Skills crisis
Unite has renewed its demands for radical action to be taken to tackle the deepening skills crisis facing the construction industry.
Unite made its call following the publication of this week’s (February 5) Construction Industry Training Board’s (CITB) annual skills report.
The report predicts that the sector will continue to grow with a need for an additional 158,000 workers needed in the next five years.
With an expected large increase in housebuilding there will be a particular demand for carpenters (15,350) and labourers (9,350). However, the greatest demand will be for managerial (7.8 per cent) and professional (5.6 per cent) workers.
Despite the expected continued need for new entrants into the industry, construction has failed to recruit sufficient numbers of apprentices for decades. In 2015/16 just 21,460 apprentices were recruited with completion rates far lower due to high drop-out rates.
It is feared that apprenticeship recruitment rates may have fallen even further following the introduction last year of the apprenticeship levy, which has resulted in a fall in the number of apprentices across all sectors.
“The industry remains in denial about apprentices with everyone thinking it is someone else’s responsibility to train the workers’ of tomorrow,” said Unite assistant general secretary Gail Cartmail.

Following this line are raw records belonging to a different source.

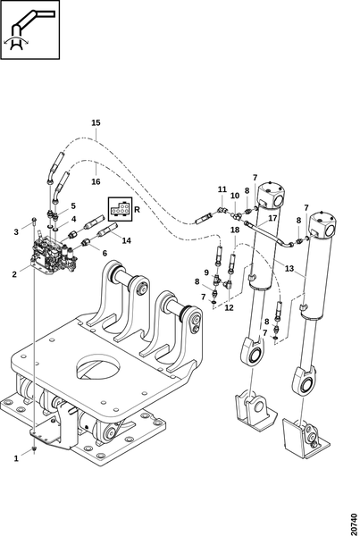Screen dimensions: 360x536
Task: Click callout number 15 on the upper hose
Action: coord(96,122)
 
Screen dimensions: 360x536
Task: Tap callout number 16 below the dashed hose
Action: coord(96,181)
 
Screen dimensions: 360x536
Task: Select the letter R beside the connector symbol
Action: coord(137,210)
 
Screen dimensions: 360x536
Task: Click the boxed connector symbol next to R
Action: coord(120,209)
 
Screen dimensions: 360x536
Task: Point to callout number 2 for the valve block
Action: coord(14,274)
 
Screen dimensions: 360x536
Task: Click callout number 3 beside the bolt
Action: coord(16,232)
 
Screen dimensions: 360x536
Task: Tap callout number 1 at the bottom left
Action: coord(16,459)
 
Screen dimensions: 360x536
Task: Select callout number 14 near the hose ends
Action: coord(127,240)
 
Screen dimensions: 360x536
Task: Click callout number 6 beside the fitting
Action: coord(105,254)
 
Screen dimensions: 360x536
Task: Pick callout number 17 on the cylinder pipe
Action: coord(272,218)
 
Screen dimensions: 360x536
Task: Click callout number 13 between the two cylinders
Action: coord(289,268)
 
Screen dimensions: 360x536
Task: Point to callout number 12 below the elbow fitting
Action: coord(229,307)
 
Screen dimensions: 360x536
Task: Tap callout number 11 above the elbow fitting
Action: coord(222,189)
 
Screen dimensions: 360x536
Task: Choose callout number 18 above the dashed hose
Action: coord(235,230)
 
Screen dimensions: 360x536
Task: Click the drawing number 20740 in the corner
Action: coord(355,522)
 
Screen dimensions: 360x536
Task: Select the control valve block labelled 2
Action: coord(54,256)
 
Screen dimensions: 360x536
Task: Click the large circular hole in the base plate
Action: coord(98,367)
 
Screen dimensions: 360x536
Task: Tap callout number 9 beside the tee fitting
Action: coord(206,272)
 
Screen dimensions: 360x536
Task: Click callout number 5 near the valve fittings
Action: coord(73,206)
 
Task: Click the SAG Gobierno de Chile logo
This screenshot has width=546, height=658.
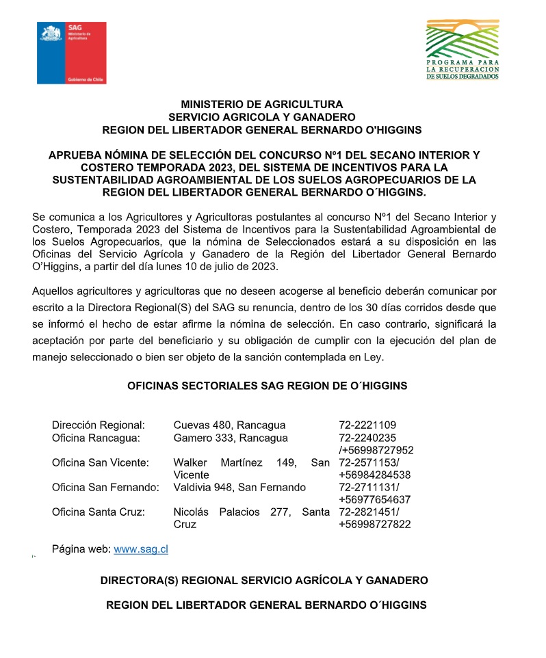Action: [71, 53]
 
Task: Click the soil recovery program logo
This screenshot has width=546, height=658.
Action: [462, 49]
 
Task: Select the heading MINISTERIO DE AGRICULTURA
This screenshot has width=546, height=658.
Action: [262, 105]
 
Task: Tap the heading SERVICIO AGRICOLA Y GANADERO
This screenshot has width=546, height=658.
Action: [262, 117]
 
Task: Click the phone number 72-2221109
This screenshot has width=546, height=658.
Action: [367, 425]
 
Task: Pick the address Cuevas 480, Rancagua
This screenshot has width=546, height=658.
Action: [229, 425]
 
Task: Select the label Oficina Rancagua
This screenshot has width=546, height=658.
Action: [96, 438]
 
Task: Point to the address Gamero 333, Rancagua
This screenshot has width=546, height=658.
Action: [231, 438]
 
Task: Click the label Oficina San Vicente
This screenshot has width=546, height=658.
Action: [100, 462]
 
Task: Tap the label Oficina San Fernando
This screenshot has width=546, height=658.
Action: [105, 487]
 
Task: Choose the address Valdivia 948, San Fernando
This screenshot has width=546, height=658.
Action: [239, 487]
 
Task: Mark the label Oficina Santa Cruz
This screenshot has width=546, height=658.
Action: [98, 512]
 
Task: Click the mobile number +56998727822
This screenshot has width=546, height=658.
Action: [375, 524]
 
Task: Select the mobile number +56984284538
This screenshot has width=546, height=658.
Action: [375, 475]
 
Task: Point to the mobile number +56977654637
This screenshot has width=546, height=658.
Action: [375, 499]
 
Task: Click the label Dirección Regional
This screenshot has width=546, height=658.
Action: [99, 425]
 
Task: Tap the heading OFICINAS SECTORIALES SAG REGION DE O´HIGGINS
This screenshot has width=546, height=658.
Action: [268, 386]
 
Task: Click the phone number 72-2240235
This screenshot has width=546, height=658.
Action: [367, 438]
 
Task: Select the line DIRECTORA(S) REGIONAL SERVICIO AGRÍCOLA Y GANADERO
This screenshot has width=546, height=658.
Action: [264, 580]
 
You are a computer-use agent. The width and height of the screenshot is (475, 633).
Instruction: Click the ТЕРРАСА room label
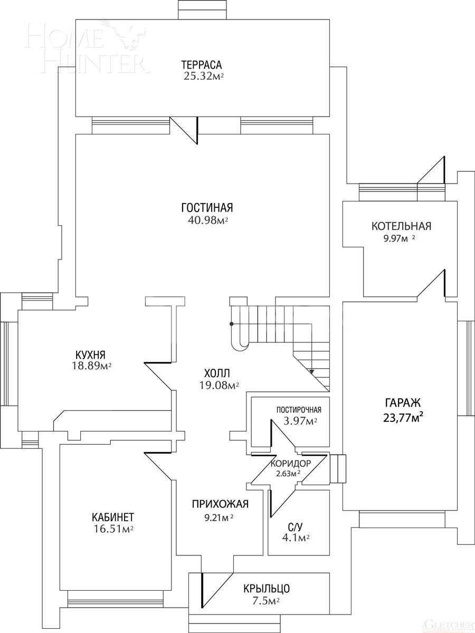(x=201, y=65)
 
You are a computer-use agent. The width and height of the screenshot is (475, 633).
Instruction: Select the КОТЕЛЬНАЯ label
(x=401, y=226)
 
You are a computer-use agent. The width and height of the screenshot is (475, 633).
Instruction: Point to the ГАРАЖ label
(x=403, y=403)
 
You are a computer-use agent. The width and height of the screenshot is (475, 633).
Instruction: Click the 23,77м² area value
(x=403, y=419)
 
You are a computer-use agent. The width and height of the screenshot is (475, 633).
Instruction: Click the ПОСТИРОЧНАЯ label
(x=299, y=410)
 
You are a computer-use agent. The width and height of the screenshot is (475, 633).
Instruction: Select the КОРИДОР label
(x=290, y=463)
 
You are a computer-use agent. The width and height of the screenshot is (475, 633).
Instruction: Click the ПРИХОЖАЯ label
(x=220, y=504)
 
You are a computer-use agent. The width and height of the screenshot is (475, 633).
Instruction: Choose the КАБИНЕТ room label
(x=112, y=516)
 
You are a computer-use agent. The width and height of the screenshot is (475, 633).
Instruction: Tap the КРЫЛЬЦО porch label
(x=266, y=589)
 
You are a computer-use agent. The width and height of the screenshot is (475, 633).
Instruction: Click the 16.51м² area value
(x=112, y=529)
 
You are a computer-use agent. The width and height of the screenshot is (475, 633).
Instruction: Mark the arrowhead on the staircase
(x=311, y=371)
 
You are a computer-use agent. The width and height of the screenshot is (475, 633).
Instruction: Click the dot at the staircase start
(x=231, y=324)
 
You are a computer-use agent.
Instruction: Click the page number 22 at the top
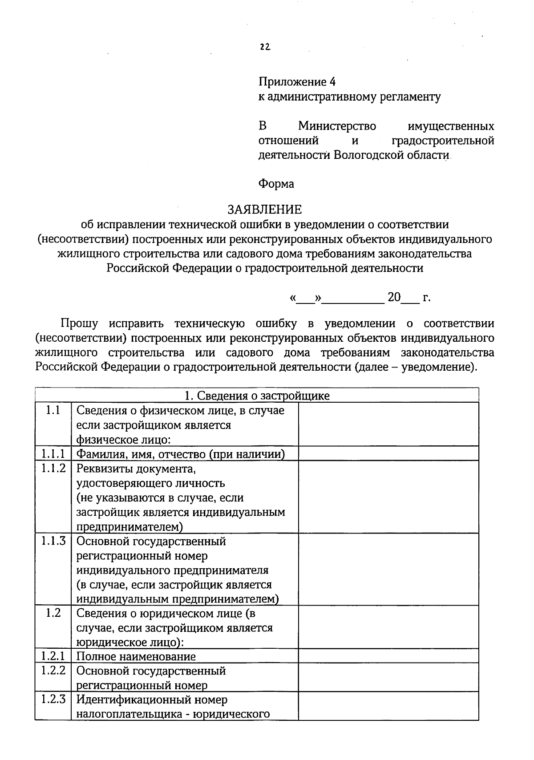coord(265,47)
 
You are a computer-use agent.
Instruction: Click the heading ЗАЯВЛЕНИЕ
coord(264,209)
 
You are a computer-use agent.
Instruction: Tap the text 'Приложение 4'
coord(297,82)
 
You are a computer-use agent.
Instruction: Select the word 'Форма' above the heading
coord(276,184)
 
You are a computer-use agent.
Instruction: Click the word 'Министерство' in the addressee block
coord(337,126)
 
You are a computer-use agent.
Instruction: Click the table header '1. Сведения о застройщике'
coord(257,396)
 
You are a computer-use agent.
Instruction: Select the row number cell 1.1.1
coord(53,453)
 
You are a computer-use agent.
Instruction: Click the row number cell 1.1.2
coord(53,468)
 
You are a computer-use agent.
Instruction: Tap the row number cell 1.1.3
coord(53,541)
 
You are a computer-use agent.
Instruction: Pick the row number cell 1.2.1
coord(53,655)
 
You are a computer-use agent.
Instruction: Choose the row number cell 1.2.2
coord(53,670)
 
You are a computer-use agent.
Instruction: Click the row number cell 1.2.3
coord(53,699)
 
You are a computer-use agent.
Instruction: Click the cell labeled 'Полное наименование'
coord(136,656)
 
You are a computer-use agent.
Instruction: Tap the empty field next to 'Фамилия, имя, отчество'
coord(388,453)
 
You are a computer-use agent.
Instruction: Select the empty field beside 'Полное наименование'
coord(388,655)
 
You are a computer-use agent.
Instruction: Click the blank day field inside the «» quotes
coord(305,298)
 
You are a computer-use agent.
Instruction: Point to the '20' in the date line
coord(394,297)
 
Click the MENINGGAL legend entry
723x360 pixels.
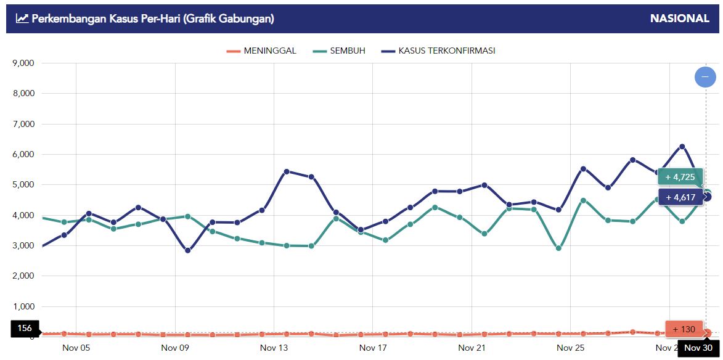click(x=261, y=51)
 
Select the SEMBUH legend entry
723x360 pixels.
click(x=339, y=51)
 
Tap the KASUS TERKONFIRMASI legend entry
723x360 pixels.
click(x=438, y=51)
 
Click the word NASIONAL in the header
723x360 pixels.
click(x=679, y=18)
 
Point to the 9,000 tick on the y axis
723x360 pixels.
click(x=23, y=63)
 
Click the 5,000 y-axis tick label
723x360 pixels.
click(x=23, y=185)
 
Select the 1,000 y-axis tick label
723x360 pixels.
click(x=23, y=306)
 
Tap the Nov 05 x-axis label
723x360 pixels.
click(x=76, y=348)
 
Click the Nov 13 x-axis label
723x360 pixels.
click(x=274, y=348)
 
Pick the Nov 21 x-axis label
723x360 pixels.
click(x=472, y=348)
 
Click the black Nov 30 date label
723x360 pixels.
click(x=698, y=348)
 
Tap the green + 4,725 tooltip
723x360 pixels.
click(x=680, y=177)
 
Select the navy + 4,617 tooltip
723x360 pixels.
click(x=680, y=197)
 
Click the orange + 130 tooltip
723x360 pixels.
click(x=684, y=329)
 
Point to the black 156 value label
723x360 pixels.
click(x=25, y=329)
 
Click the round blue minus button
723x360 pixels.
click(x=705, y=77)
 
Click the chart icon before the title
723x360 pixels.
click(x=22, y=18)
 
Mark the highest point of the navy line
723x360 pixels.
click(x=682, y=147)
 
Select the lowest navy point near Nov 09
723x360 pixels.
click(x=187, y=250)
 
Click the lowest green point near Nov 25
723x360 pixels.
click(x=558, y=248)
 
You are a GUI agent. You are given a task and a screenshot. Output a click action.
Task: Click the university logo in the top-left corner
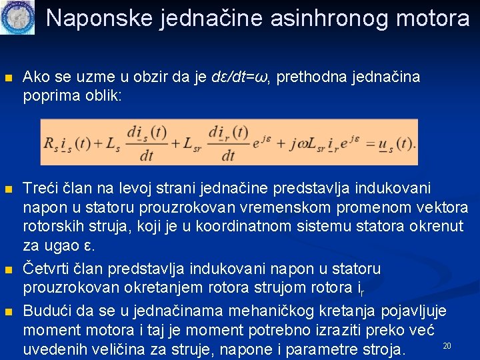coord(17,18)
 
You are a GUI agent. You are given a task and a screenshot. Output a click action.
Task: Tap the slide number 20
coord(447,345)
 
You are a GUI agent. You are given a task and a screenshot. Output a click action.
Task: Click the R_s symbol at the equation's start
coord(51,143)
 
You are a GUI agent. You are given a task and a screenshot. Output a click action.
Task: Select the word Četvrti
coord(48,269)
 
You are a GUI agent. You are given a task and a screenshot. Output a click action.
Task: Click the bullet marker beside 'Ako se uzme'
coord(8,78)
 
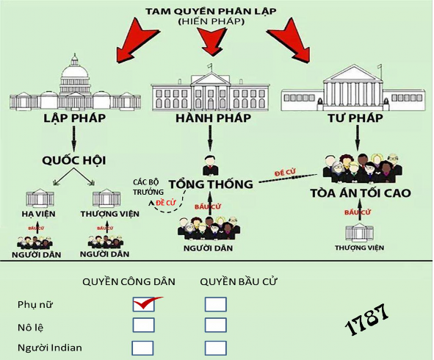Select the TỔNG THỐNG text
pyautogui.click(x=211, y=184)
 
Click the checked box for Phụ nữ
pyautogui.click(x=144, y=303)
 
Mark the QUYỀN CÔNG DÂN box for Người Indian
pyautogui.click(x=143, y=348)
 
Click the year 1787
pyautogui.click(x=366, y=320)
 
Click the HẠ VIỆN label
pyautogui.click(x=40, y=215)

“The challenges facing the future of the industry are continually mounting and Brexit will mean that the quick fix of recruiting skilled labour from abroad will no longer be easily available.
“As the industry can’t be trusted to resolve the apprenticeship recruitment crisis, it becomes the responsibility of government and clients to make the recruitment of apprentices a key requirement on all contracts,” she added.
“Unite has been a key broker in ensuring there are apprenticeship recruitment targets on major projects such as Hinckley Point. This model needs to be rolled out across the industry.”